[Rd] type.convert and doubles

Fri Apr 18 00:51:53 CEST 2014

On 04/17/2014 02:21 PM, Murray Stokely wrote:
> On Thu, Apr 17, 2014 at 6:42 AM, McGehee, Robert
> <Robert.McGehee at geodecapital.com> wrote:
>> Here's my use case: I have a function that pulls arbitrary
>> financial data from a web service call such as a stock's industry,
>> price, volume, etc. by reading the web output as a text table. The
>> data may be either character (industry, stock name, etc.) or
>> numeric (price, volume, etc.), and the function generally doesn't
>> know the class in advance. The problem is that we frequently get
>> numeric values represented with more precision than actually
>> exists, for instance a price of "2.6999999999999999" rather than
>> "2.70". The numeric representation is exactly one digit too much
>> for type.convert which (in R 3.10.0) converts it to character
>> instead of numeric (not what I want). This caused a bunch of
>> "non-numeric argument to binary operator" errors to appear today as
>> numeric data was now being represented as characters.
>>
>> I have no doubt that this probably will cause some unwanted RODBC
>> side effects for us as well. IMO, getting the class right is more
>> important than infinite precision. What use is a character
>> representation of a number anyway if you can't perform arithmetic
>> on it? I would favor at least making the new behavior optional, but
>> I think many packages (like RODBC) potentially need to be patched
>> to code around the new feature if it's left in.
>
> The uses of character representation of a number are many: unique
> identifiers/user ids, hash codes, timestamps, or other values where
> rounding results to the nearest value that can be represented as a
> numeric type would completely change the results of any data
> analysis performed on that data.
>
> Database join operations are certainly an area where R's previous
> behavior of silently dropping precision of numbers with type.convert
> can get you into trouble.  For example, things like join operations
> or group by operations performed in R code would produce erroneous
> results if you are joining/grouping by a key without the full
> precision of your underlying data.  Records can get joined up
> incorrectly or aggregated with the wrong groups.

I don't understand this. Assuming you are sending the SQL statement to 
the database engine, none of this erroneous matching is happening in R. 
The calculations all happens on the database.

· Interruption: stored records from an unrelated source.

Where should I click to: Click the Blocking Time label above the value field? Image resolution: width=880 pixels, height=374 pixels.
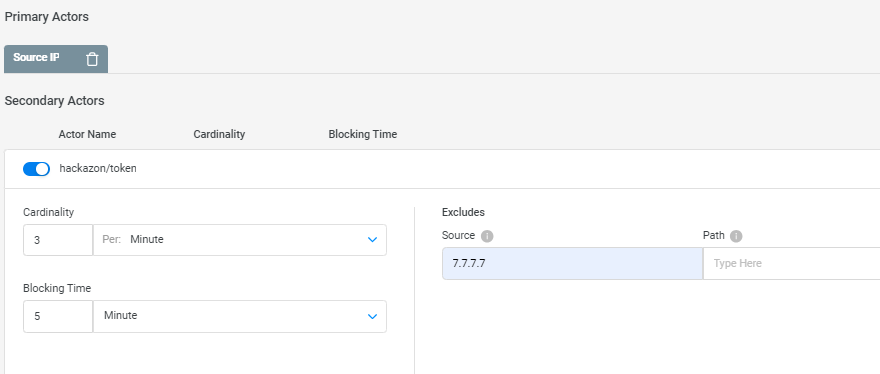tap(57, 288)
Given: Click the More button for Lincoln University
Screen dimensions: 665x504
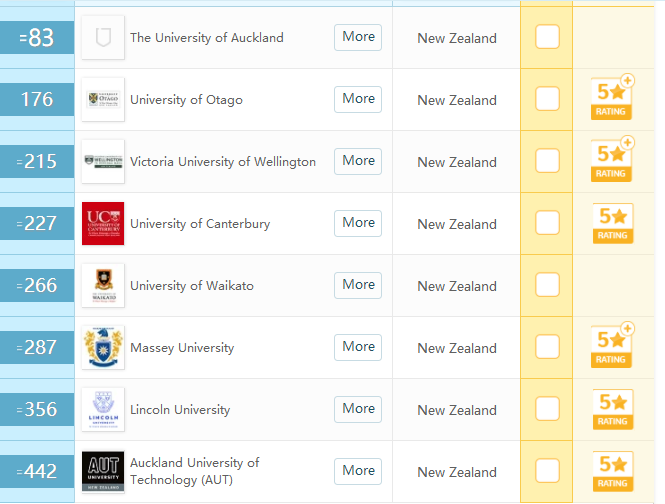Looking at the screenshot, I should coord(358,409).
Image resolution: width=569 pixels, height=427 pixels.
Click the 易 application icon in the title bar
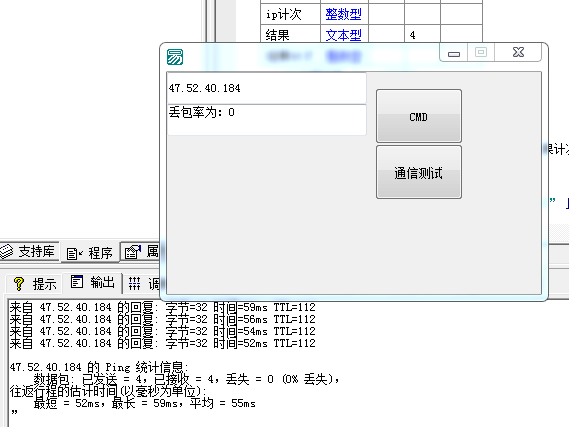point(175,57)
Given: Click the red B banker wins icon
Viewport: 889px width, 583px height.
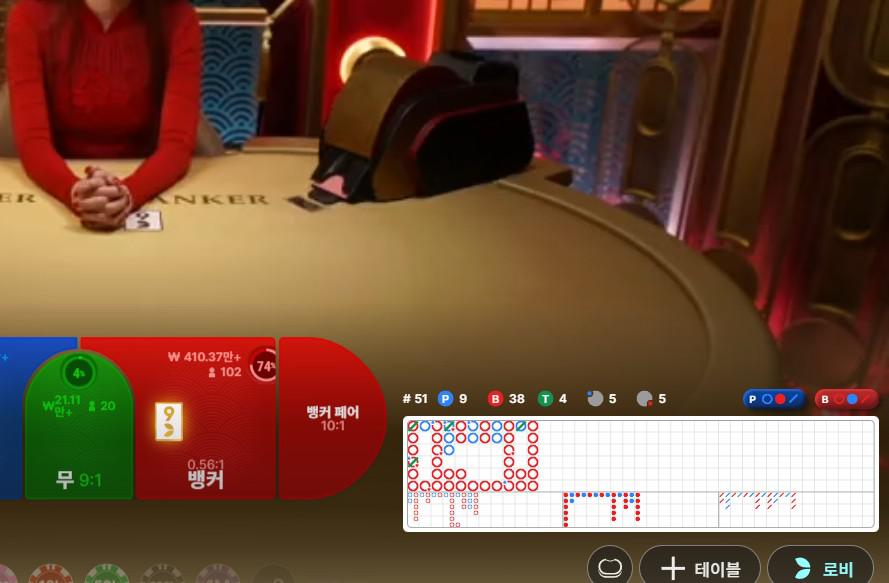Looking at the screenshot, I should 495,399.
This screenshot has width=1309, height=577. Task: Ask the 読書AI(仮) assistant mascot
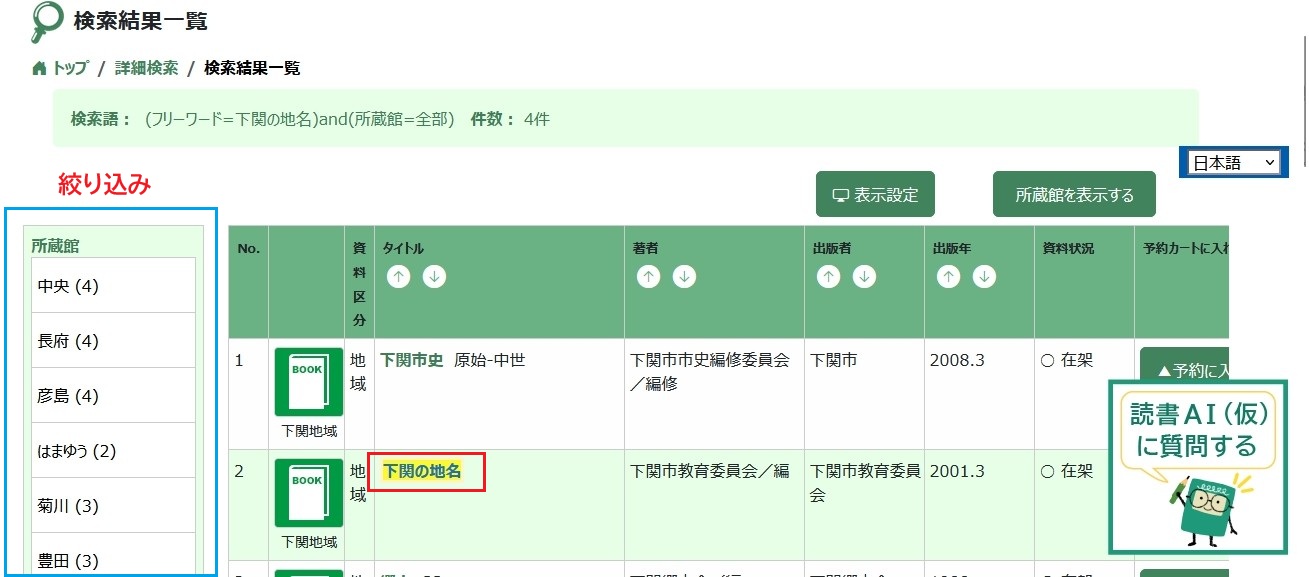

But, for the case where the database does know that numbers are double 
precision, it would be nice if they got transmitted by ODBC to R as 
numerics (the usual translation) just as they are by the native 
interfaces like RPostgreSQL. Do you get the erroneous results when you 
use a native interface?

( from second response:)
> You want a casting operation in your SQL query or similar if you want
> a rounded type that will always fit in a double.  Cast or Convert
> operators in SQL, or similar for however you are getting the data you
> want to use with type.convert().  This is all application specific and
> sort of beyond the scope of type.convert(), which now behaves as it
> has been documented to behave.

This seems to suggests I need to use different SQL statements depending 
on which interface I use to talk to the database.

If you do 1/3 in a database calculation and that ends up being 
represented as something more accurate than double precision on the 
database, then it needs to be transmitted as something with higher 
precision (character/factor?). If the result is double precision it 
should be sent as double precision, not as something pretending to be 
more accurate.

I suspect the difficulty with ODBC may be that type.convert() really 
should not be called when both ends of the communication know that a 
double precision number is being exchanged.

Paul

> If you later want to do arithmetic on them, you can choose to lose
> precision by using as.numeric() or use one of the large number
> packages on CRAN (GMP, int64, bit64, etc.).  But once you've dropped
> the precision with as.numeric you can never get it back, which is
> why the previous behavior was clearly dangerous.
>
> I think I had some additional examples in the original bug/patch I
> filed about this issue a few years ago, but I'm unable to find it on
> bugs.r-project.org and its not referenced in the cl descriptions or
> news file.
>
> - Murray
>